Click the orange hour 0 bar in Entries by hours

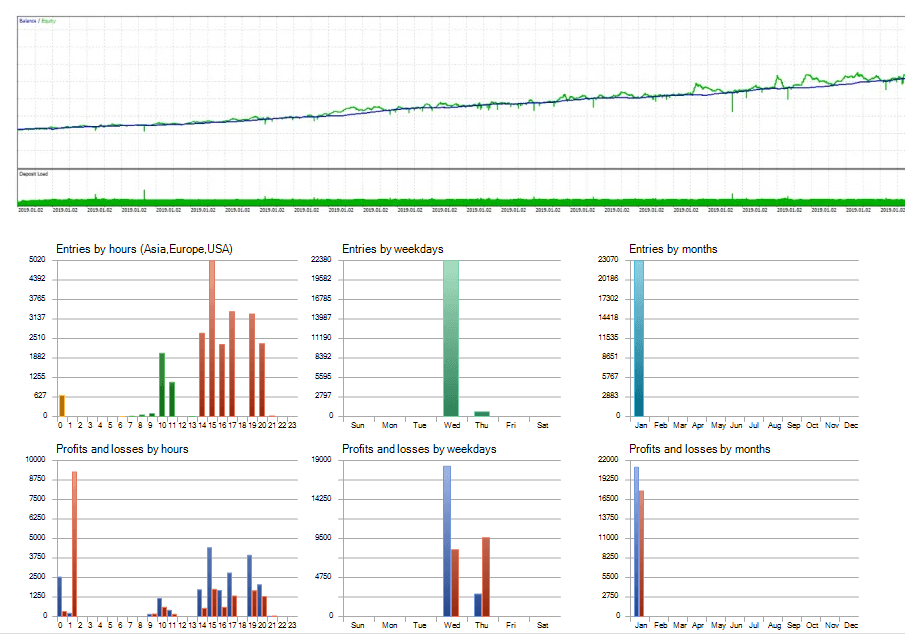tap(61, 405)
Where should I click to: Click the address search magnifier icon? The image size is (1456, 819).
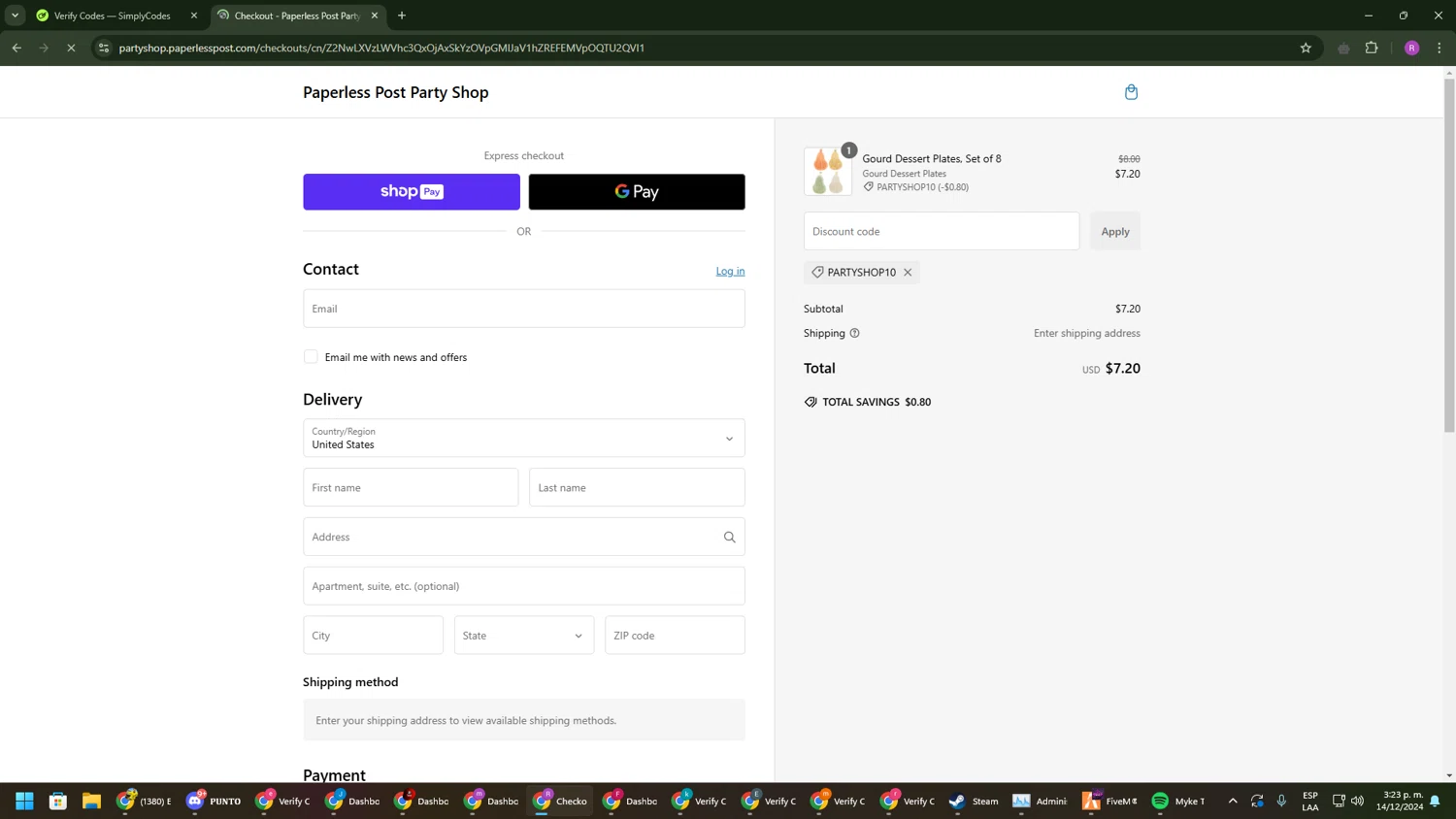coord(729,537)
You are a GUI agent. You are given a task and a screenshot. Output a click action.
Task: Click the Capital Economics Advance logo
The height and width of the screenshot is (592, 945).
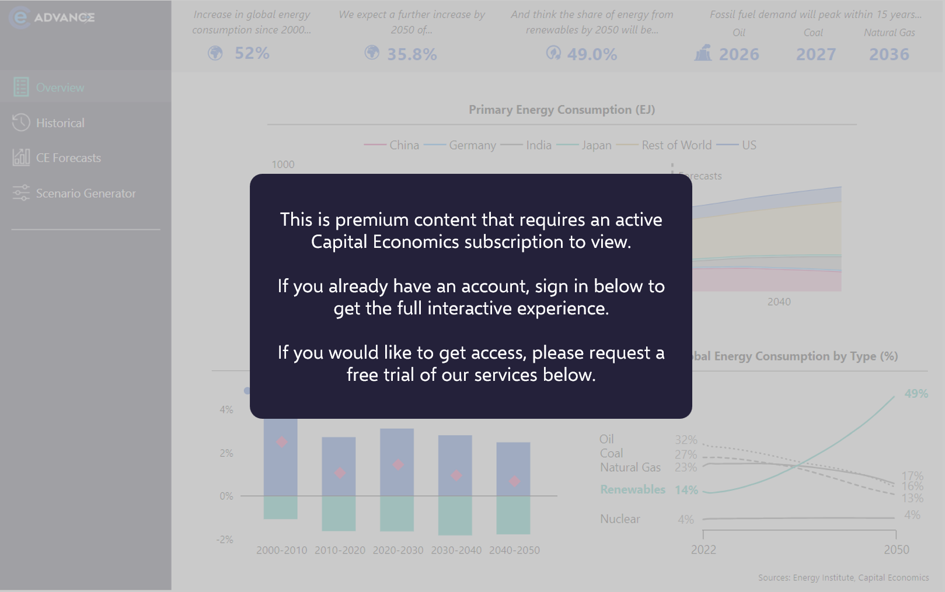coord(52,17)
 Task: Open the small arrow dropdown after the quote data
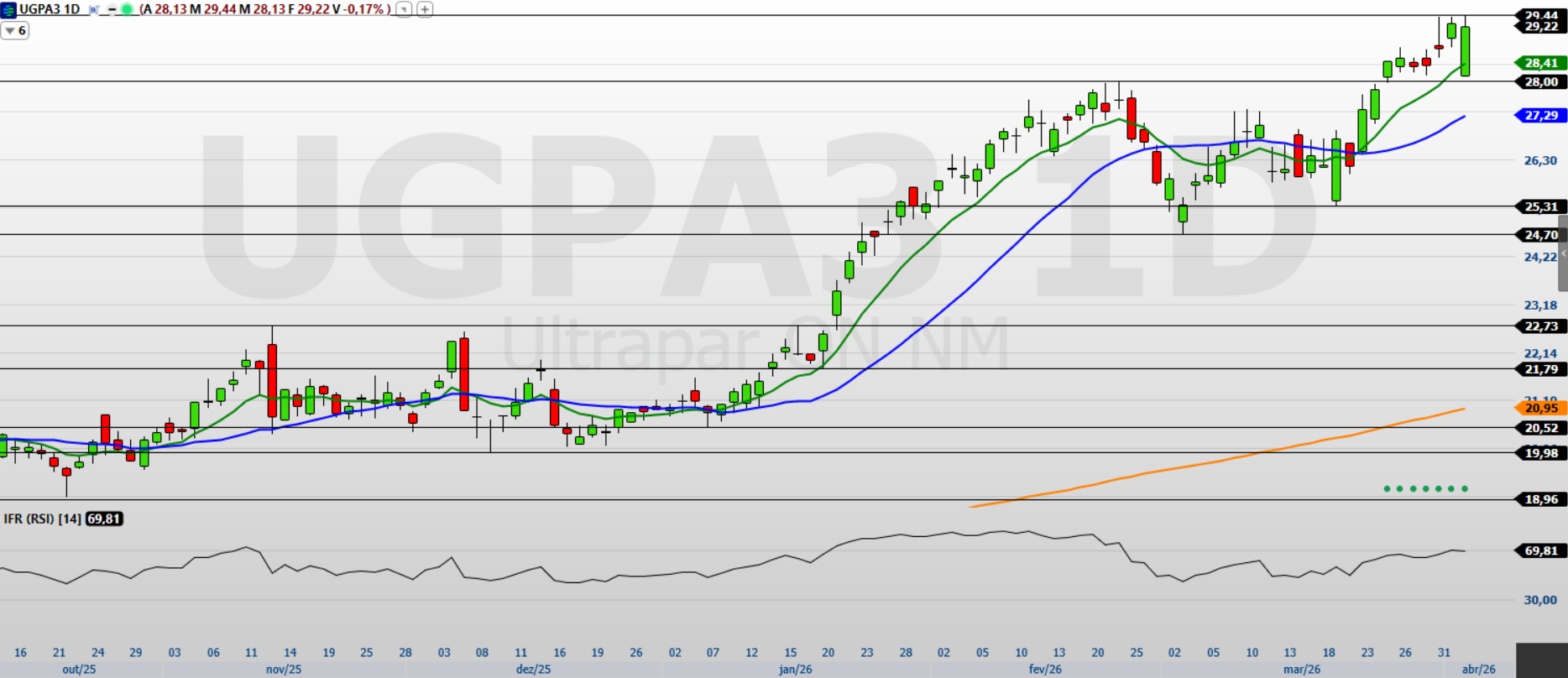(404, 9)
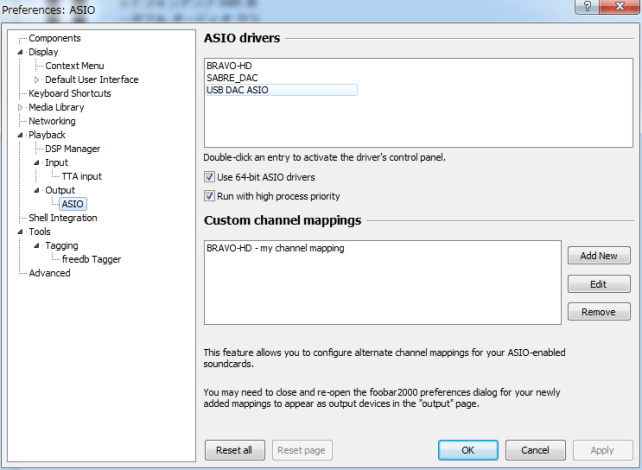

——

Write out an exact reproduction of the lines from the line that holds "Where should I" to the bottom of the listing above, both ends included. Exclude pictures.

Where should I click to: Click the address search magnifier icon? The image size is (1456, 819).
coord(729,537)
You are a GUI agent. You are given a task and a screenshot. Output a click action.
Task: Click the Capital Economics Advance logo
The height and width of the screenshot is (592, 945).
coord(52,17)
 Task: Open the small arrow dropdown after the quote data
(404, 9)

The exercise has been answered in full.